I am desperately trying to install ubuntu, debian or centos on my newly installed system (12.1) but I am encountering strange problems where I just dont know where to start. 

I am using it over ssh as this is my home nas that is not intended for having monitor/keyboard/mouse/... I am mentioning this as `vm console` is behaving a bit strange but it might be due to my terminal.

* Debian 10 doesnt want to create partitions. Just fails, no additional informations given by installer.

* Ubuntu 20.04 server goes trough whole setup, but when starts installing it starts throwing errors like "rsync: read errors mapping\n"/media/filesystem/[whatever file]\Input/output error (5)"

* Centos 8 doesnt event get into installer. Hangs at boot or something like that.

I am using default configurations vm-bhyve configurations from /usr/local/share/examples/vm-bhyve, like ubuntu.conf, centos7.conf and debian.conf. Uefi never even boots from installation (and I have installed bhyve-uefi.fd).

I have seen on this forum, that people are running different linux distributions.
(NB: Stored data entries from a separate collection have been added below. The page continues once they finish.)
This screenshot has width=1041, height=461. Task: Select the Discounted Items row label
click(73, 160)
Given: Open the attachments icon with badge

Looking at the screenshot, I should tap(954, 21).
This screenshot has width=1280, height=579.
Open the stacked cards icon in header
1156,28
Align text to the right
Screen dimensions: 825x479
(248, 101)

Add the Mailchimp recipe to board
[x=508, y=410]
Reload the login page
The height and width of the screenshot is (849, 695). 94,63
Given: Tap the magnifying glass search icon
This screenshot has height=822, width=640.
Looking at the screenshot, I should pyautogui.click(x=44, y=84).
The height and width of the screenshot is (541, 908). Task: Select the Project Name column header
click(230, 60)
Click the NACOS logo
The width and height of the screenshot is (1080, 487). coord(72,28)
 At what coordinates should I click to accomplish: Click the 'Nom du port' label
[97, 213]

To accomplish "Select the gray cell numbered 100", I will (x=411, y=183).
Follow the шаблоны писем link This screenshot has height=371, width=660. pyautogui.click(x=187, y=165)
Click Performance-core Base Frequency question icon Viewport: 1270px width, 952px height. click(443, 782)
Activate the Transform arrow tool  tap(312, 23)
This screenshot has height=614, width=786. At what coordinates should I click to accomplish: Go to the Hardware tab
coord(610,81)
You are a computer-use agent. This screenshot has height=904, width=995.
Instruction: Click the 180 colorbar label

And it works for them, with the only difference I can see that I am not locally on console but rather remote over ssh.

Even base samples fail, like this one from wiki
bhyve -c 2 -m 4G -w -H \
        -s 0,hostbridge \
        -s 3,ahci-cd,/root/ubuntu-20.04.1-live-server-amd64.iso \
        -s 4,ahci-hd,disk0.img \
        -s 5,virtio-net,tap0 \
        -s 29,fbuf,tcp=0.0.0.0:5900,w=800,h=600,wait \
        -s 30,xhci,tablet \
        -s 31,lpc -l com1,stdio \
        -l bootrom,/usr/local/share/uefi-firmware/BHYVE_UEFI.fd \
        vm0


I literally don't know how proceed here, can I ask for some help?


----------